Beginning with the line that contains "You are a computer-use agent.", transcribe every line down to the end of the entries, exactly, and no other lines.

(Data extracted from a collection)

--

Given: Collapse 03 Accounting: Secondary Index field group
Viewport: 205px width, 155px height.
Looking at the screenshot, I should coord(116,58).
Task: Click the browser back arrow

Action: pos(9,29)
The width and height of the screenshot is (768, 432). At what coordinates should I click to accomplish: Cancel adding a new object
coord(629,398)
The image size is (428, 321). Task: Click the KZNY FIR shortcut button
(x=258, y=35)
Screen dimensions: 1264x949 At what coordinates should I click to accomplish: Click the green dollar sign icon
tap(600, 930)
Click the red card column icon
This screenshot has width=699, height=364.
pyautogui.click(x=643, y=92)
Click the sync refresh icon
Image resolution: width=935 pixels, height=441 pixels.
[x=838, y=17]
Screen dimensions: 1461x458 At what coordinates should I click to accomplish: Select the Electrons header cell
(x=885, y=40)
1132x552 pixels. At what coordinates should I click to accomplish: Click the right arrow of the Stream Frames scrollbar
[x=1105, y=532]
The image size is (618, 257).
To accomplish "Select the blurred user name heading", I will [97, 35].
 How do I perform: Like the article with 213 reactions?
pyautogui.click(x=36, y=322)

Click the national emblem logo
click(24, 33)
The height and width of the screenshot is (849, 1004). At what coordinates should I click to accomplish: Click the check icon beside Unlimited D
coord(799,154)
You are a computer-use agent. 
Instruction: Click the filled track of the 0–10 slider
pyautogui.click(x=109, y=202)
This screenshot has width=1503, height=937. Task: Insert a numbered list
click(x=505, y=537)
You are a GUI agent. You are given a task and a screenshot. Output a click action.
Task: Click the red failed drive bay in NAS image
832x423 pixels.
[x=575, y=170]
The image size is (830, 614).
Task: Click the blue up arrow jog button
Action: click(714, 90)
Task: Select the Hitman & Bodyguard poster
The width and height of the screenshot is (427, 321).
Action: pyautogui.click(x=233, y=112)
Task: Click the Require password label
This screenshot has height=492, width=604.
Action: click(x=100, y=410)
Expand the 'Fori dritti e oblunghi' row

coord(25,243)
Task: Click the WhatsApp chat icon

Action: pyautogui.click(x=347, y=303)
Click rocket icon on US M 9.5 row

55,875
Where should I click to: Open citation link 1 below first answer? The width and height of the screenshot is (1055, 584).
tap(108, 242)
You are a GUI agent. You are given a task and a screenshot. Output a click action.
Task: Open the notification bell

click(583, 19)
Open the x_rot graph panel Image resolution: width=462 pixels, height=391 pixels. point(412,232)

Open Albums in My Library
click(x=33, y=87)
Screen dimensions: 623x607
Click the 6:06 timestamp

--

ANSWER TO THE PROBLEM:
You are a computer-use agent. 
Instruction: Click the filled track of the 0–10 slider
pyautogui.click(x=109, y=202)
This screenshot has width=1503, height=937. Task: Insert a numbered list
click(x=505, y=537)
You are a GUI agent. You are given a task and a screenshot. Output a click action.
Task: Click the red failed drive bay in NAS image
832x423 pixels.
[x=575, y=170]
The image size is (830, 614).
Task: Click the blue up arrow jog button
Action: click(714, 90)
Task: Select the Hitman & Bodyguard poster
The width and height of the screenshot is (427, 321).
Action: pyautogui.click(x=233, y=112)
Task: Click the Require password label
This screenshot has height=492, width=604.
Action: click(x=100, y=410)
Expand the 'Fori dritti e oblunghi' row

coord(25,243)
Task: Click the WhatsApp chat icon

Action: pyautogui.click(x=347, y=303)
Click rocket icon on US M 9.5 row

55,875
Where should I click to: Open citation link 1 below first answer? The width and height of the screenshot is (1055, 584).
tap(108, 242)
You are a GUI agent. You are given a task and a screenshot. Output a click action.
Task: Open the notification bell

click(583, 19)
Open the x_rot graph panel Image resolution: width=462 pixels, height=391 pixels. point(412,232)

Open Albums in My Library
click(x=33, y=87)
Screen dimensions: 623x607
Click the 6:06 timestamp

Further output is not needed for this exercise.